Texte fourni ▸

--

![Alkemie. 2022 – 1 Revue semestrielle de littérature et philosophie, n° 29. Le moi - À la mémoire de Mario Andrea Rigoni](https://classiques-garnier.com/images/Vignette/AlkMS29b.png)
À la mémoire de Mario Andrea Rigoni
- Type de publication : Article de revue
- Revue : Alkemie Revue semestrielle de littérature et philosophie
2022 – 1, n° 29. Le moi - Auteur : Orcel (Michel)
- Résumé : L’auteur rend hommage au professeur, à l’écrivain et à l’ami italien Mario Andrea Rigoni, spécialiste de Leopardi, ami de Cioran et auteur, durant les deux dernières années de sa vie, d’une poésie gnomique, décapante.
- Pages : 49 à 50
- Revue : Alkemie
- Thème CLIL : 4028 -- SCIENCES HUMAINES ET SOCIALES, LETTRES -- Lettres et Sciences du langage -- Lettres -- Etudes de littérature comparée
- EAN : 9782406132226
- ISBN : 978-2-406-13222-6
- ISSN : 2286-136X
- DOI : 10.48611/isbn.978-2-406-13222-6.p.0049
- Éditeur : Classiques Garnier
- Mise en ligne : 01/06/2022
- Périodicité : Semestrielle
- Langue : Français
- Mots-clés : Rigoni, Cioran, poésie, désespoir, aphorisme
À LA MÉMOIRE DE MARIO ANDREA RIGONI
Le 15 août dernier, aux premières heures du matin, s’éteignait mon vieil ami Mario Rigoni. Nous le savions malade depuis plusieurs années, mais sa disparition fut brutale et d’autant plus cruelle pour moi que nous devions nous revoir ces derniers jours à Venise. Quelques jours avant sa mort, nous évoquions encore la traduction des Colloques avec mon démon, que je publierai au printemps prochain aux éditions ARCADÈS AMBO, et la traduction à venir d’Immanenza.
Je l’avais rencontré à Paris dans les années 1980, chez Georges Roditi, qui tenait alors un des derniers salons littéraires de la capitale. Un même amour pour Leopardi, le « chaste amant de la mort » (Musset), nous avait très vite unis, et c’est avec la même foi et la même amitié qu’il siégea au jury de ma soutenance de thèse, puis à celui de mon Habilitation à diriger des recherches doctorales. Il était alors, et sera de longues années, à l’Université de Padoue, un des plus hauts représentants de l’enseignement de la littérature italienne, où il visitait avec un égal génie la poésie baroque et le néo-classicisme, le romantisme et la modernité. Sur le plan littéraire, je devins très vite son traducteur en France, et Cioran, à qui il vouait une admiration sans bornes, me fit la grâce de m’aider à polir ma traduction des Variations sur l’impossible, le premier livre en français de Mario.

--

Données fournies ▸
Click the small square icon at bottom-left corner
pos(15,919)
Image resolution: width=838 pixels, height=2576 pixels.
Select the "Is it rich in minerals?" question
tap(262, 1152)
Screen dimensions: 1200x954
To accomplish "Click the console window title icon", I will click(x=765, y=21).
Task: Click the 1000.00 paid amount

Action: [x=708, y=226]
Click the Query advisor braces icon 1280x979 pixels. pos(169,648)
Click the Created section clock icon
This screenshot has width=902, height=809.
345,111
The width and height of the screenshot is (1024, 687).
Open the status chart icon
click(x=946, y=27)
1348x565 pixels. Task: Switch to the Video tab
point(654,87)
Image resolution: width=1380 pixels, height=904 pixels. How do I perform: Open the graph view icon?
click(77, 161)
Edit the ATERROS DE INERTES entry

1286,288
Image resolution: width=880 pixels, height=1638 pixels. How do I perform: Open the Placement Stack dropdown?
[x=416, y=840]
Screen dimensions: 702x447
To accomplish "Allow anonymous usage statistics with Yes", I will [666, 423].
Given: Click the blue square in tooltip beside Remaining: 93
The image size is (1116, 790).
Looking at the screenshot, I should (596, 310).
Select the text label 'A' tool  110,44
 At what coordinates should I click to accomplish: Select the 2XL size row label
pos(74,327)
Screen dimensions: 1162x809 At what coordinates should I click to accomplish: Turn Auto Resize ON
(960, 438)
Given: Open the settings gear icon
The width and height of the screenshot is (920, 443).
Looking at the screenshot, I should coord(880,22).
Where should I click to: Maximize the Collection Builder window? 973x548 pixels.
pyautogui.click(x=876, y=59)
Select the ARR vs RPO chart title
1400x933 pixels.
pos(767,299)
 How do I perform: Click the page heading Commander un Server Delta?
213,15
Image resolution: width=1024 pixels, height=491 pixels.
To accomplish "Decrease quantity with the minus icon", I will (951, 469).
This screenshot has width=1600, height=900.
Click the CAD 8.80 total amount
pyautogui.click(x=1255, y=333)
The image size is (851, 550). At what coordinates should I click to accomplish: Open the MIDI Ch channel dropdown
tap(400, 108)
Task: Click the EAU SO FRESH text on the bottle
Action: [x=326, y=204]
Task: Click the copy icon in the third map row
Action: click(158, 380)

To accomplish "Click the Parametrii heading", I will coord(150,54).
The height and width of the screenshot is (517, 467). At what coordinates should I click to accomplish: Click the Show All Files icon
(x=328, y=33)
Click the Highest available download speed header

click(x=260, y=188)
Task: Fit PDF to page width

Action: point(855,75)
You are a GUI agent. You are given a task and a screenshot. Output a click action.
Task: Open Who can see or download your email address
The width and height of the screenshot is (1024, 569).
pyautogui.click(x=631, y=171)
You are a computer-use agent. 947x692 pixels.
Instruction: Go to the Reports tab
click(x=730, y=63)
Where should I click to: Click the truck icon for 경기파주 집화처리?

--

Série de consignes ▸
a - Recopiez le passage du texte fourni allant de « Je l’avais rencontré » jusqu'à « français de Mario. » inclus.
b - D'après le texte fourni, dans quelle ville et chez qui l'auteur avait-il rencontré Mario Rigoni ?
Seul le texte fourni doit servir de référence.

Solutions proposées ▸
a -
Je l’avais rencontré à Paris dans les années 1980, chez Georges Roditi, qui tenait alors un des derniers salons littéraires de la capitale. Un même amour pour Leopardi, le « chaste amant de la mort » (Musset), nous avait très vite unis, et c’est avec la même foi et la même amitié qu’il siégea au jury de ma soutenance de thèse, puis à celui de mon Habilitation à diriger des recherches doctorales. Il était alors, et sera de longues années, à l’Université de Padoue, un des plus hauts représentants de l’enseignement de la littérature italienne, où il visitait avec un égal génie la poésie baroque et le néo-classicisme, le romantisme et la modernité. Sur le plan littéraire, je devins très vite son traducteur en France, et Cioran, à qui il vouait une admiration sans bornes, me fit la grâce de m’aider à polir ma traduction des Variations sur l’impossible, le premier livre en français de Mario.

b - À Paris, chez Georges Roditi.